'I suppose no one ever comes this way?' she said. 'Is it because no one ever tramples on it that the moss is so lovely?'
'Nobody but us and the squirrels,' said Silva. 'Sometimes we play with them out here, but to-day we are going to see them in their house. Sometimes they have parties, when they invite their cousins from the other side of the wood. But I don't think any of them are coming to-day.'
Silva spoke so simply that Maia could not think she was making fun of her, and yet it was very odd to speak of squirrels as if they were people. Maia could not, however, ask any more, for suddenly Waldo called out:
'Here we are! Silva, you are going too far.'
Rollo and Maia looked round, but they saw nothing except the trees. Waldo was standing just in front of one, and as the others came up to him he tapped gently on the trunk.

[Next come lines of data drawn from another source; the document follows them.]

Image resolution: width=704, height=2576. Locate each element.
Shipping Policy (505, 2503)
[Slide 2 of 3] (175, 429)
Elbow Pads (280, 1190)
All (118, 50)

'Three times,' said Silva.
'I know,' he replied. Then he tapped twice again, Rollo and Maia looking on with all their eyes. But it was their ears that first gave them notice of an answer to Waldo's summons. A quick pattering sound, like the rush of many little feet, was heard inside the trunk, then with a kind of squeak, as if the hinges were somewhat rusty, a door, so cleverly made that no one could have guessed it was there, for it was covered with bark like the rest of the trunk, slowly opened from the inside, showing a dark hollow about large enough for one child at a time to creep into on hands and knees.
'Who will go first?' said Waldo, lifting his little red cap as he looked at Maia.
'What nice manners he has,' she thought to herself. 'I think you had better go first, please,' she said aloud. For though she would not own it, the appearance of the dark hole rather alarmed her.
'But we can't all get in there,' said Rollo.